_Texte à lire_
= = = =
56      Dès lors, le grief la requérante manque en fait en tant qu’il concerne les produits en cause relevant de la classe 9.

57      Deuxièmement, s’agissant des produits en cause relevant de la classe 11, force est de constater que la chambre de recours a fondé l’absence de caractère distinctif du signe contesté par rapport à ces produits, qui concernaient des dispositifs d’éclairage et unités solaires, sur un double constat. D’une part, après avoir rappelé la liste des produits relevant de la classe 11 désignés par le signe contesté, la chambre de recours a considéré, au point 52 de la décision attaquée, que celui-ci pouvait ressembler à la forme des produits de ladite classe ayant un lien avec l’éclairage, tels que les dispositifs d’éclairage et les unités solaires, dont il ne pouvait être exclu qu’ils eussent été conçus dans une forme rectangulaire avec un autre rectangle à l’intérieur. D’autre part, la chambre de recours a estimé que si le signe contesté était apposé sur les produits en cause relevant de la classe 11, il serait perçu comme un contour de leur dessin ou modèle ou comme un élément décoratif.
= = = =
_Matériel_
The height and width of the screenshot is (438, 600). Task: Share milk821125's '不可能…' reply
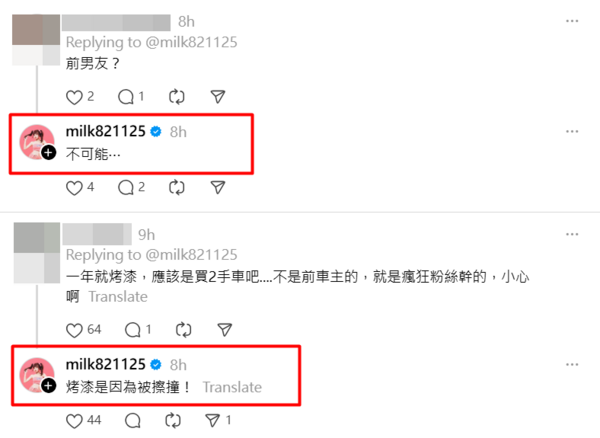(218, 187)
= = = =
_Consigne 1_
Dans l'extrait sur le signe contesté, relevez tout ce à quoi, selon la chambre de recours, ce signe pourrait ressembler ou comme quoi il serait perçu.
_Consigne 2_
Prolongez l'extrait sur le signe contesté à partir de sa dernière phrase.

_Corrigé 1_
- la forme des produits de la classe 11 ayant un lien avec l'éclairage, tels que les dispositifs d'éclairage et les unités solaires
- un contour de leur dessin ou modèle
- un élément décoratif

_Corrigé 2_
58      À cet égard, il convient de rappeler que la perception du signe contesté en tant qu’élément décoratif découle, en substance, de sa simplicité, en ce qu’il est composé de deux figures géométriques de base et est dépourvu de caractéristiques susceptibles de transmettre un message dont les consommateurs peuvent se souvenir (voir points 37, 38, 39, 44 et 55 de la décision attaquée).

59      Ainsi que cela ressort des points 41 à 50 ci-dessus, ces appréciations de la chambre de recours sont exemptes d’erreurs.

60      Dès lors, il y a lieu de rejeter comme inopérant l’argument de la requérante selon lequel certains produits de la classe 11 ayant un lien avec l’éclairage n’ont pas de forme rectangulaire ou identique à celle du signe contesté, puisque l’appréciation de la chambre de recours est fondée non seulement sur le fait que le signe contesté pouvait ressembler à la forme des produits en cause relevant de la classe 11 ayant un lien avec l’éclairage, mais également sur le fait qu’il pouvait être perçu par le public pertinent en tant que contour de leur dessin ou modèle ou comme un élément décoratif (voir point 57 ci-dessus).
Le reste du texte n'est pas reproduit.